(Entries for finding text and elements)
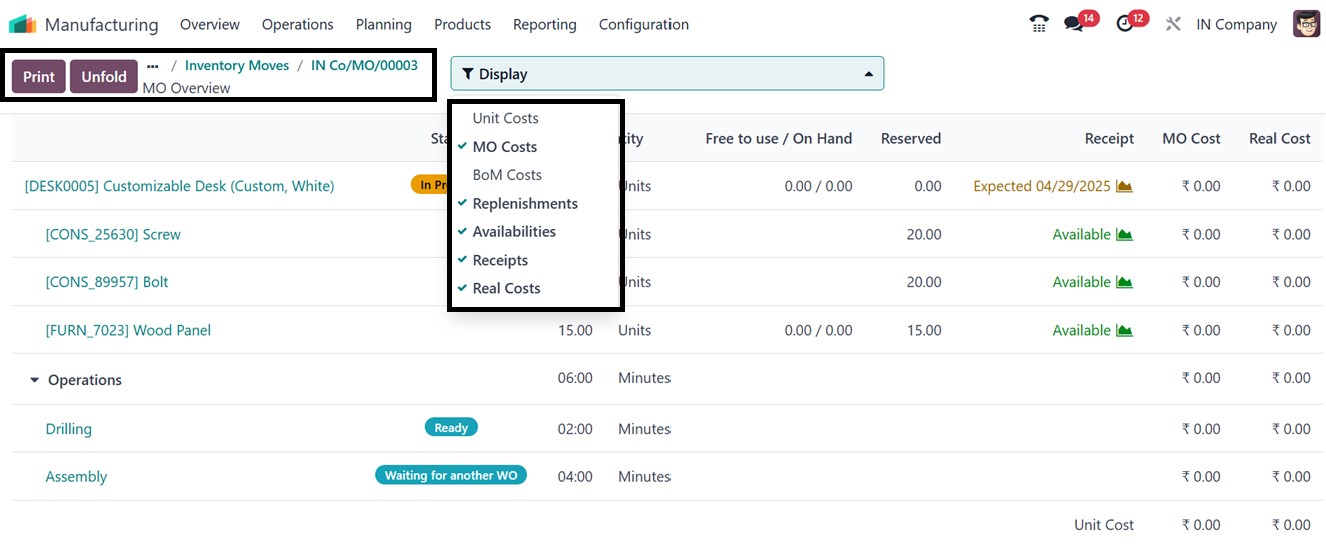1326x553 pixels.
Task: Open the Planning menu
Action: coord(383,24)
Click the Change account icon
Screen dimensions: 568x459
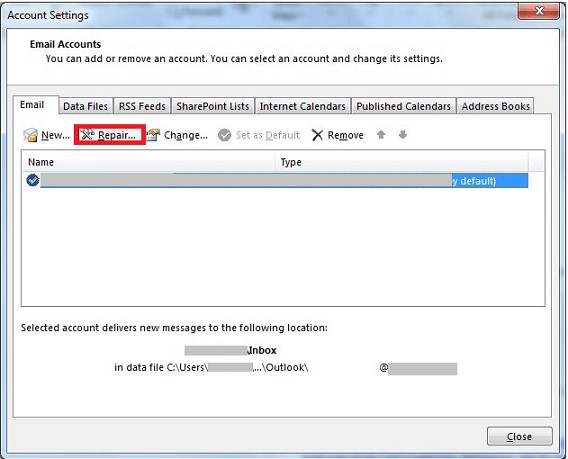(x=153, y=135)
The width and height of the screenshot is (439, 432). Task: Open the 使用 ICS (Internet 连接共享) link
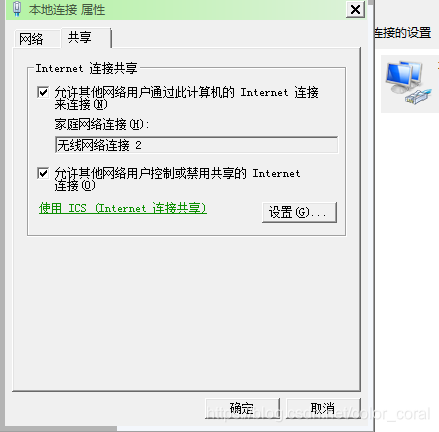click(x=123, y=208)
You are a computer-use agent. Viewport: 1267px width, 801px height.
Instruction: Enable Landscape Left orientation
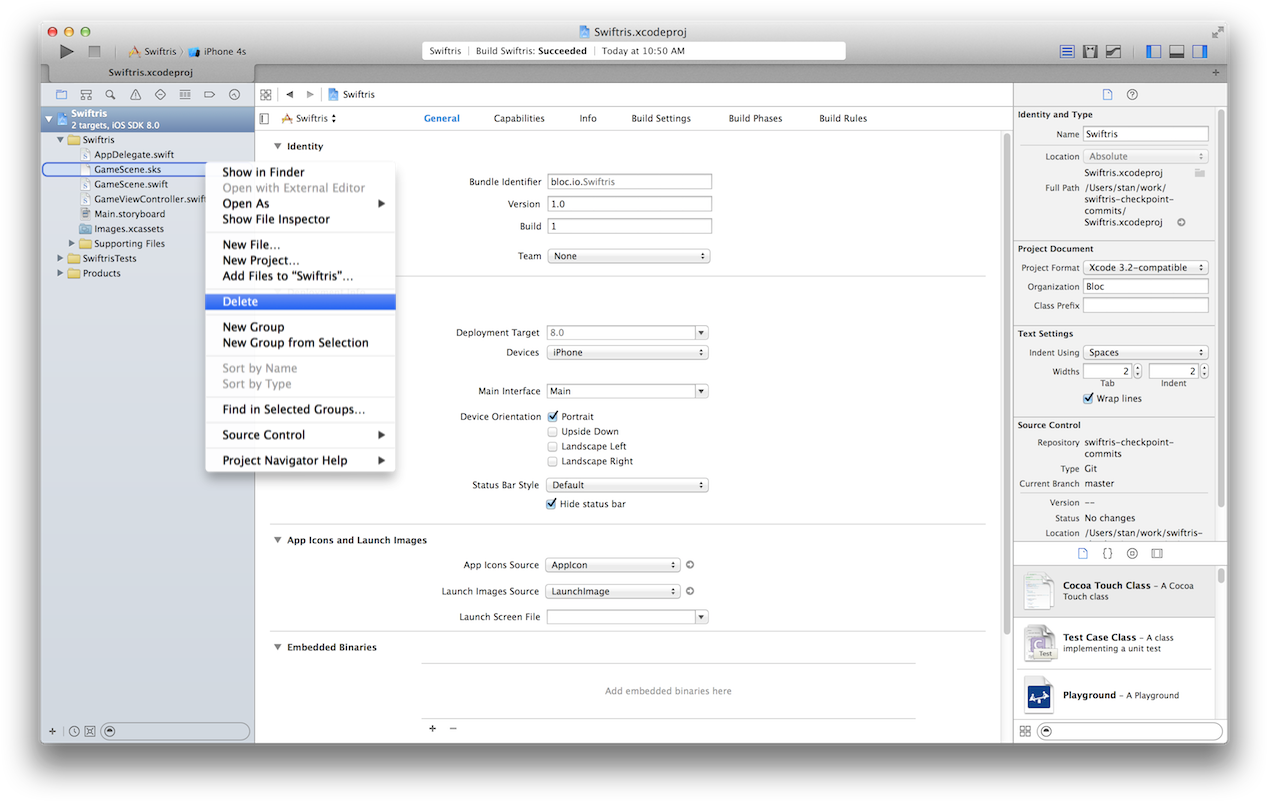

_Your instructions_
Rewrite all the records above, replacing "Instruction" with "Request" and leaving everything else unchanged. Omit the pictures from your answer.

_Task result_
1326x553 pixels.
Task: Open the Planning menu
Action: coord(383,24)
Click the Change account icon
Screen dimensions: 568x459
(x=153, y=135)
The width and height of the screenshot is (439, 432). Task: Open the 使用 ICS (Internet 连接共享) link
click(x=123, y=208)
You are a computer-use agent. Viewport: 1267px width, 801px height.
Request: Enable Landscape Left orientation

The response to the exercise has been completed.